--- START ---
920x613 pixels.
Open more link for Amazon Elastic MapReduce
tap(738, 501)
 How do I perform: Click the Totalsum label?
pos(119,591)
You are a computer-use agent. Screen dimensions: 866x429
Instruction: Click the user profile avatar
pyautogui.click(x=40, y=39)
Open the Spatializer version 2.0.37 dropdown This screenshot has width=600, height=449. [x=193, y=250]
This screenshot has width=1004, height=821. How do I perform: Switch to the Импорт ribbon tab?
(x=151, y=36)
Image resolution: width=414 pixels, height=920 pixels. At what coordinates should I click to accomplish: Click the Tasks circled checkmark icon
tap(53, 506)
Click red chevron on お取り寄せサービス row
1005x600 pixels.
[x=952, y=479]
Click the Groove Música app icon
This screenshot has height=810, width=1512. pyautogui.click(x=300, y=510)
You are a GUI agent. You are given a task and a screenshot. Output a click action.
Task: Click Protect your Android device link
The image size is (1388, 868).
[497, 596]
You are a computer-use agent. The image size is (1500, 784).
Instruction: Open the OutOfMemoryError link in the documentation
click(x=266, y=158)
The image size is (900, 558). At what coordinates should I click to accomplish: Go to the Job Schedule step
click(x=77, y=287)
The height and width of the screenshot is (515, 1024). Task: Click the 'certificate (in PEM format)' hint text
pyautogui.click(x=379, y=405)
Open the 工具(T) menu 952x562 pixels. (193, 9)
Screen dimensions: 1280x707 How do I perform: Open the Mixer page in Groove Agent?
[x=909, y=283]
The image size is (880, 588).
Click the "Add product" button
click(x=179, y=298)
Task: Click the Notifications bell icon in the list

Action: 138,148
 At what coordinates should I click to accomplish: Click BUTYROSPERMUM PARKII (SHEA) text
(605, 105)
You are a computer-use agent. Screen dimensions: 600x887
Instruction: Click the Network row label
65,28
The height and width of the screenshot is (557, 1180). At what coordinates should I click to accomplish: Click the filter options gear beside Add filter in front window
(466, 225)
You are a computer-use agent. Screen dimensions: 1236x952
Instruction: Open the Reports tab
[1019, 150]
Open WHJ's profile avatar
--- END ---
■ TASK TO CARRY OUT: All lines of the entries containing the string "computer" must be shown in full.

■ ANSWER BOX:
You are a computer-use agent. Screen dimensions: 866x429
You are a computer-use agent. The image size is (1500, 784).
You are a computer-use agent. Screen dimensions: 600x887
You are a computer-use agent. Screen dimensions: 1236x952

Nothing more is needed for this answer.